Viability and Apoptosis Analysis of Fresh and Cryopreserved CARTs CARTs were prepared from fresh or cryopreserved PBMNCs and were analyzed fresh or following cryopreservation. CARTs were prepared from 3 healthy subjects and were transduced (TR) with murine stem cell virus (MSCV)-CAR1922-woodchuck hepatitis virus (WHP) posttranscriptional regulatory element (WPRE) vector. Representative dot plots of fresh CARTs from donor 1 prepared from fresh PBMNCs (Fresh TR Fresh) for 7AAD expression is shown in (A) and for Annexin-V, Helix NP in (B). Dot plots of fresh CARTs from donor 1 prepared from cryopreserved PBMNCs (Cryo TR Fresh) for 7AAD expression is shown in (C) and for Annexin-V, Helix NP in (D). Dot plots of cryopreserved CARTs from donor 1 prepared from fresh PBMNCs (Fresh TR Cryo) for 7AAD expression is shown in (E) and for Annexin-V, Helix NP in (F). Dot plots of cryopreserved CARTs from donor 1 prepared from cryopreserved PBMNCs (Cryo TR Cryo) for 7AAD expression is shown in (G) and for Annexin-V, Helix NP in (H). The 7AAD^dim population in (A), (C), (E), and (G) was also the cells that were Annexin-V bright in the corresponding adjacent figures, likely representing early apoptotic cells. However, in column 1, the combined viable cell fraction, which included 7AAD^bright and 7AAD^dim populations, corresponded with the trypan blue viability used to test clinical products. (I and J) The results for combined analysis CARTs from all 3 donors tested and prepared under the 4 conditions are summarized. The results of the expressions of (I) 7AAD and (J) Annexin-V, Helix NP are shown. Bars in (I) and (J) represent means + SD.

Figure 7

Gene Expression Analysis of Fresh and Cryopreserved CARTs CARTs were manufactured from 3 healthy subjects, and fresh (C-FR) and cryopreserved (C-CR) CARTs were analyzed by global gene expression analysis.

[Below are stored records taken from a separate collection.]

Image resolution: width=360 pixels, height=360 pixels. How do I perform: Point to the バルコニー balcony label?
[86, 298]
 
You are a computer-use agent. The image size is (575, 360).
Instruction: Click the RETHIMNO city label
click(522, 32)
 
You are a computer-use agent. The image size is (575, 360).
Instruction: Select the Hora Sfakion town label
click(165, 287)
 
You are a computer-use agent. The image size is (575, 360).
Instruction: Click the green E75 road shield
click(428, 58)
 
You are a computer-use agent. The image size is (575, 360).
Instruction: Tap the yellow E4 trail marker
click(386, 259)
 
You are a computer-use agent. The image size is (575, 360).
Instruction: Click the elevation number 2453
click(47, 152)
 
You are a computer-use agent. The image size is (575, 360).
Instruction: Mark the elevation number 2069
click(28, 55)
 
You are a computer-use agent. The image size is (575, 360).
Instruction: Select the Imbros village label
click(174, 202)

The CARTs were produced from both fresh PBMNCs (P-FR) and cryopreserved PBMNCs (P-FR), and they were transduced (TR) with MSCV-CAR1922-WPRE vector. Untransduced (UTR) fresh and cryopreserved PBMNCs and cultured PBMNCs were also analyzed as a control. The 28 samples were available for global gene expression profiling, and the results were analyzed by principal-component analysis (A) and unsupervised hierarchical clustering analysis (B, cluster dendrogram; C, hierarchical clustering heatmap). (D and E) Ingenuity pathway analysis of genes expressed by cryopreserved and fresh CARTs and cultured T cells are shown. A comparison of the transcriptome of cryopreserved CARTs (n = 6) and cultured T cells (n = 6) with that of fresh CARTs (n = 6) and cultured T cells revealed 2,124 differentially expressed genes. The results of ingenuity pathway analysis of 1,139 genes whose expression was greater in cryopreserved cells is shown in (D) and ingenuity pathway analysis of 985 genes whose expression was greater in fresh cells is shown in (E).